I had planned to devote this reflection to an unabashed celebration of DignityUSA’s many accomplishments over our 40-year history. Just as I opened a file to begin writing, my phone rang. The caller was a 50-something woman from a small city in the Northeast, who told me she has been part of Courage (an organization promoting chastity as the only option for Catholic lesbian and gay people) for years. She has recently realized that she deserves a life that is richer than the celibate, shameful existence she has endured up until now. She was searching for someone to talk with, and for a safe Catholic place that would support her in finding that richer life, a life that might even include a loving relationship with another woman at some point in the future.

As we spoke and wept together, I realized that this is the other side of LGBT Pride Celebrations. While it is vitally important that we march in public witness and celebrate our blessedness in sacred liturgy, LGBT Pride also re-energizes us to continue the ministry and outreach that brought DignityUSA into being. Even to this day, there are some who still experience what Dignity founder Pax (formerly Fr. Pat) Nidorf called “an excessive and unreal problem of guilt” over simply being who they are.
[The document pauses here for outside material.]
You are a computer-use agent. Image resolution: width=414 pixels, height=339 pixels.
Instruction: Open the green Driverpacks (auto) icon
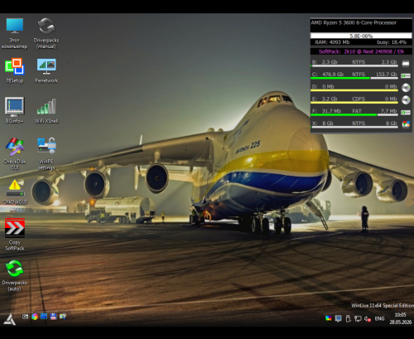click(x=15, y=275)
And too often, these individuals, created in the Divine image, still do not know where to turn for the support that honors and delights in them, and leads them to embrace themselves in wholeness and holiness. Despite all that we have achieved, the need remains great.

Yes, let us celebrate —

  • that the words “gay” and “Catholic” are no longer seen as mutually exclusive,
  • that Catholic families no longer automatically reject their daughters and sons who come out,
  • that hundreds of gay-friendly parishes have sprung up around the country.

 

Let us revel in the overwhelming support our march toward full equality has from the grassroots Catholic community, and in the increasing emergence of Catholics willing to challenge church officials on hateful rhetoric.

Let us honor the work that enables today’s Catholic youth to understand and accept their sexual orientation or gender identity with much less shame and trauma than so many of us had to work through.

Let us show appreciation to the many straight allies who march with us in the streets, and walk with us every day.

Let us rejoice in the many thousands of lives that have been transformed throughout DignityUSA’s 40 years of ministry. We are out and proud and Catholic! And when the marches are over, the parties are happy memories, and the Pride liturgies complete, let us maintain that sense of pride as we renew our commitment to those who still need to find their way to wholeness.

Blessings throughout Pride month! I look forward to seeing many of you in San Francisco during our 40th Anniversary Convention to continue the celebration.